+++ Data for this task +++

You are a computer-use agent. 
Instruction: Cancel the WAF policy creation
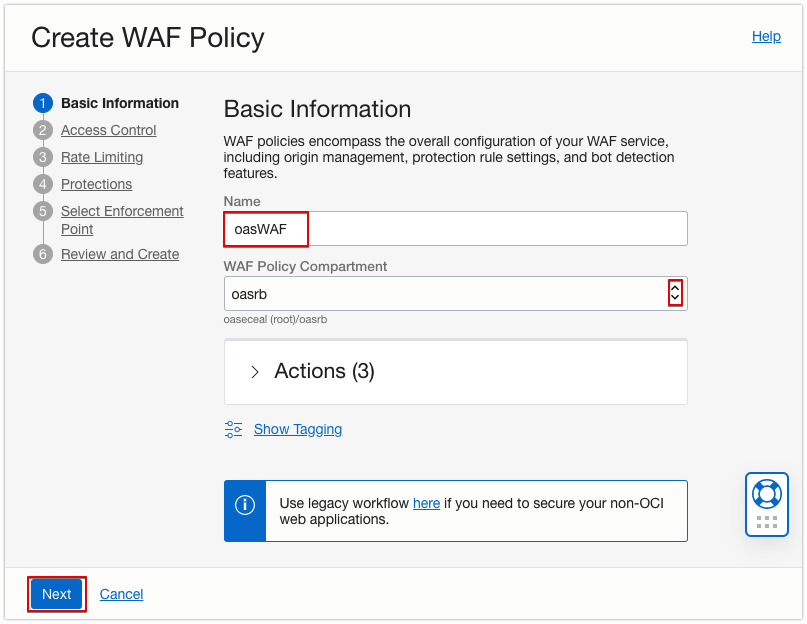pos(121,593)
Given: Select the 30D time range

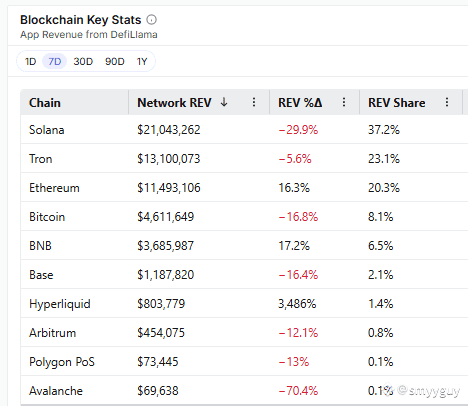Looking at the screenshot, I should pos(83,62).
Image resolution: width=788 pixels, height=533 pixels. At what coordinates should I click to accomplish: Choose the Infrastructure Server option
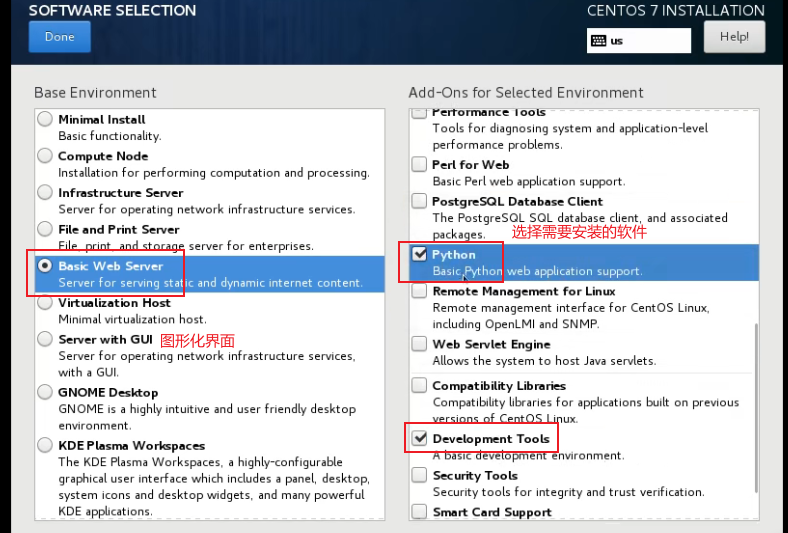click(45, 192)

+++
+++ Data for this task +++

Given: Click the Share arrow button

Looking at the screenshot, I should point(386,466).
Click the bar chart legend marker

+++

◆ Exercise description
Give back precisely the lines above that start at the line containing "Given: Click the Share arrow button" and end at the line containing "Click the bar chart legend marker", inclusive. No other lines belong in the output.

◆ Response to the task
Given: Click the Share arrow button

Looking at the screenshot, I should point(386,466).
Click the bar chart legend marker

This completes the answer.